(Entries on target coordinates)

+ + + + +

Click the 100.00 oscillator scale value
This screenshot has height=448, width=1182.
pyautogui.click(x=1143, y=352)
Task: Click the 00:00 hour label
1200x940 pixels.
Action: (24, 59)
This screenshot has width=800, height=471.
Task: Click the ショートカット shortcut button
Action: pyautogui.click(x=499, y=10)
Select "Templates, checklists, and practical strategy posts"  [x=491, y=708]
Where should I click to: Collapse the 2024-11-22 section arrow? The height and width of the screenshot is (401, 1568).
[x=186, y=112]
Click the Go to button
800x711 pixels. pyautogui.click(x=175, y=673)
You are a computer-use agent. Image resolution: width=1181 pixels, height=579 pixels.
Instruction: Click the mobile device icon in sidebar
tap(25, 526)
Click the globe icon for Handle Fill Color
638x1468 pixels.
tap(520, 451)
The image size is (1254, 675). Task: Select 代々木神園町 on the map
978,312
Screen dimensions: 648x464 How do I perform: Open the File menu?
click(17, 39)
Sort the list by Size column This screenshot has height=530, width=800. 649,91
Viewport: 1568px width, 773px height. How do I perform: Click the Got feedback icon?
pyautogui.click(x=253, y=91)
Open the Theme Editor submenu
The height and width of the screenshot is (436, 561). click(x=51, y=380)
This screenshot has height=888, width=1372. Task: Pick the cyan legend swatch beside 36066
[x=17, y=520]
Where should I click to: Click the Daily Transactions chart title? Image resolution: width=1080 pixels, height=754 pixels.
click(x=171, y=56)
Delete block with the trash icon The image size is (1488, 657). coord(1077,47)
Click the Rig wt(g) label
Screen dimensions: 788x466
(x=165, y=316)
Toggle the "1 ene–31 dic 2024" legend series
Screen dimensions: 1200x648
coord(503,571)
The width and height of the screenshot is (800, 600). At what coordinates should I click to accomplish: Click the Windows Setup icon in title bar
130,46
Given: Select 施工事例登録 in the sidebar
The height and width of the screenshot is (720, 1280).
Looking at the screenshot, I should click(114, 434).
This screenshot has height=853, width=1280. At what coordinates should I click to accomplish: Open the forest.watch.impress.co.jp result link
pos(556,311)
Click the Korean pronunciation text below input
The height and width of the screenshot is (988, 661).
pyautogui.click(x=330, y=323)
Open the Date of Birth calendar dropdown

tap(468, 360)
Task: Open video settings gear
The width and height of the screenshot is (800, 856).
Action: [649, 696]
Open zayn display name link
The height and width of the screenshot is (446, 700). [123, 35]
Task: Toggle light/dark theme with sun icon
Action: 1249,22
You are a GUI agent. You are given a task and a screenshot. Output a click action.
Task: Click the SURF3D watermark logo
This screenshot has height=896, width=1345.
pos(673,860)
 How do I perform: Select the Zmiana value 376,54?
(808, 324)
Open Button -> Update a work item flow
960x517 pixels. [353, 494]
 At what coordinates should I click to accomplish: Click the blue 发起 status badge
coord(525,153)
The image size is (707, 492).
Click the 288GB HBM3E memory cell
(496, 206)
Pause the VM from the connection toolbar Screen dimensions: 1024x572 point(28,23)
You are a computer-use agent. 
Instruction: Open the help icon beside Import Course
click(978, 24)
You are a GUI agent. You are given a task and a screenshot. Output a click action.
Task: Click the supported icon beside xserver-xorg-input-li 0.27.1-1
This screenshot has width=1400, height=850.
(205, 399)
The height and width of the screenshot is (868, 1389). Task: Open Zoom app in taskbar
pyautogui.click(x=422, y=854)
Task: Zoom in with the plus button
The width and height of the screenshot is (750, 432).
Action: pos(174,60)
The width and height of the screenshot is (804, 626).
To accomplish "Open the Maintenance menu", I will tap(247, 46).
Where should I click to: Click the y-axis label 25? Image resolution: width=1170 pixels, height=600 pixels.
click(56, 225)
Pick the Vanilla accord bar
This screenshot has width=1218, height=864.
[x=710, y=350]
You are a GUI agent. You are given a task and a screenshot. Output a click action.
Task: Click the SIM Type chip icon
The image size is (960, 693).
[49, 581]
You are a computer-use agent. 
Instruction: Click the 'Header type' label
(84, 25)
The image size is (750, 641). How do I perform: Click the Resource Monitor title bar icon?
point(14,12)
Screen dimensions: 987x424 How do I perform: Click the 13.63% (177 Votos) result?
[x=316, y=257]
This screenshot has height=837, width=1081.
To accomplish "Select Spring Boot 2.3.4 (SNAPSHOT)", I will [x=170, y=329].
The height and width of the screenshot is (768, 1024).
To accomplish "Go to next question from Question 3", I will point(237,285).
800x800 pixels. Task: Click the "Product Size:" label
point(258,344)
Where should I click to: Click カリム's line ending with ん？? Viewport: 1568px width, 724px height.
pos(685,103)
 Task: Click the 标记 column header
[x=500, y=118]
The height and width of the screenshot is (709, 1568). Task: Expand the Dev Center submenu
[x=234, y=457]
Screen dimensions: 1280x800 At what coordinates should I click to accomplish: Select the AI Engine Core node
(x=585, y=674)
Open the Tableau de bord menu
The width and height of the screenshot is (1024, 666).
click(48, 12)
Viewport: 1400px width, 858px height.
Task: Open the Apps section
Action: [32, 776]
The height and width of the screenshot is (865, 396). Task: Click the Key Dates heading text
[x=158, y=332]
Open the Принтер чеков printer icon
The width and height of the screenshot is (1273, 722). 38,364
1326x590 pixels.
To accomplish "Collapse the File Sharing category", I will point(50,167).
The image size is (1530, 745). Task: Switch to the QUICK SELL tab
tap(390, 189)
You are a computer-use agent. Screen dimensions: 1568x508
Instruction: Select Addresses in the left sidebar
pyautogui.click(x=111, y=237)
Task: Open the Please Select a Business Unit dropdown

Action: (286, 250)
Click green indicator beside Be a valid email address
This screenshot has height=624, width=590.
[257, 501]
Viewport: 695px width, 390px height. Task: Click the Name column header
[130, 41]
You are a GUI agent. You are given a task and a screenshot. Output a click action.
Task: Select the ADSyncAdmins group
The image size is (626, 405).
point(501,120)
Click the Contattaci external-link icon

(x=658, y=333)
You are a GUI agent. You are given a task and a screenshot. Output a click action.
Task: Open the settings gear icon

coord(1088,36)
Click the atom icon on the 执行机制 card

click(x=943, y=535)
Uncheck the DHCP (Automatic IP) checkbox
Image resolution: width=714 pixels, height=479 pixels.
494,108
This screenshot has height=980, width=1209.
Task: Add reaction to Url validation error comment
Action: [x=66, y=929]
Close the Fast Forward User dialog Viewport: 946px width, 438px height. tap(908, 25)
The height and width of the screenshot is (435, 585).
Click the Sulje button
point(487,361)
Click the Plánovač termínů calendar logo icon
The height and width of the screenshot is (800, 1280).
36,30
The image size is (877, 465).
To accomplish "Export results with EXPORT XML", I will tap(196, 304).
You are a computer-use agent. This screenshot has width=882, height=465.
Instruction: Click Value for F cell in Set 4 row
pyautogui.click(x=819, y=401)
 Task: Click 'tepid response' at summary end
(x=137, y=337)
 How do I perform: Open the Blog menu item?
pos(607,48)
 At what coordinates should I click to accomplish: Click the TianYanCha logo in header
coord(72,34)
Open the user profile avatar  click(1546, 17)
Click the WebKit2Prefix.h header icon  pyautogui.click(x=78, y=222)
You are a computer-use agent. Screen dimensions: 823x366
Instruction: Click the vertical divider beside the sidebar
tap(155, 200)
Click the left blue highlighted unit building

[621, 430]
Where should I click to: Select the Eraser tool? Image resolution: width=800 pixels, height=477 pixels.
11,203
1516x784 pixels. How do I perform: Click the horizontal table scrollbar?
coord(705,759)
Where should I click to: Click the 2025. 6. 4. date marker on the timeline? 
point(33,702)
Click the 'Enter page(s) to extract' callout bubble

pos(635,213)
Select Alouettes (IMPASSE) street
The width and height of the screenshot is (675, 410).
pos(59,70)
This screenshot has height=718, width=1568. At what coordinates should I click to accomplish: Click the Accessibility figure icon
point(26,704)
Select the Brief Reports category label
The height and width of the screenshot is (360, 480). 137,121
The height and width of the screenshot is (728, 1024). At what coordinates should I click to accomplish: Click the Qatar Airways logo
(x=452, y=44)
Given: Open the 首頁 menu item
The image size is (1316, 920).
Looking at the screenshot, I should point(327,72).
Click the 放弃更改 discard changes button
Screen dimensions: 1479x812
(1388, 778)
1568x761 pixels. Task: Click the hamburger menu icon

+ + + + +

STATED GOAL -> Render the stretch of the records that begins with the line containing "Viewport: 1568px width, 773px" and ends with the line containing "click(978, 24)", both included, as a numbered list with blank lines omitted.

SOLVED PROBLEM ->
1. Viewport: 1568px width, 773px height. How do I perform: Click the Got feedback icon?
2. pyautogui.click(x=253, y=91)
3. Open the Theme Editor submenu
4. The height and width of the screenshot is (436, 561). click(x=51, y=380)
5. This screenshot has height=888, width=1372. Task: Pick the cyan legend swatch beside 36066
6. [x=17, y=520]
7. Where should I click to: Click the Daily Transactions chart title? Image resolution: width=1080 pixels, height=754 pixels.
8. click(x=171, y=56)
9. Delete block with the trash icon The image size is (1488, 657). coord(1077,47)
10. Click the Rig wt(g) label
11. Screen dimensions: 788x466
12. (x=165, y=316)
13. Toggle the "1 ene–31 dic 2024" legend series
14. Screen dimensions: 1200x648
15. coord(503,571)
16. The width and height of the screenshot is (800, 600). At what coordinates should I click to accomplish: Click the Windows Setup icon in title bar
17. 130,46
18. Given: Select 施工事例登録 in the sidebar
19. The height and width of the screenshot is (720, 1280).
20. Looking at the screenshot, I should click(114, 434).
21. This screenshot has height=853, width=1280. At what coordinates should I click to accomplish: Open the forest.watch.impress.co.jp result link
22. pos(556,311)
23. Click the Korean pronunciation text below input
24. The height and width of the screenshot is (988, 661).
25. pyautogui.click(x=330, y=323)
26. Open the Date of Birth calendar dropdown
27. tap(468, 360)
28. Task: Open video settings gear
29. The width and height of the screenshot is (800, 856).
30. Action: [649, 696]
31. Open zayn display name link
32. The height and width of the screenshot is (446, 700). [123, 35]
33. Task: Toggle light/dark theme with sun icon
34. Action: 1249,22
35. You are a GUI agent. You are given a task and a screenshot. Output a click action.
36. Task: Click the SURF3D watermark logo
37. This screenshot has height=896, width=1345.
38. pos(673,860)
39.  How do I perform: Select the Zmiana value 376,54?
40. (808, 324)
41. Open Button -> Update a work item flow
42. 960x517 pixels. [353, 494]
43.  At what coordinates should I click to accomplish: Click the blue 发起 status badge
44. coord(525,153)
45. The image size is (707, 492).
46. Click the 288GB HBM3E memory cell
47. (496, 206)
48. Pause the VM from the connection toolbar Screen dimensions: 1024x572 point(28,23)
49. You are a computer-use agent. 
50. Instruction: Open the help icon beside Import Course
51. click(978, 24)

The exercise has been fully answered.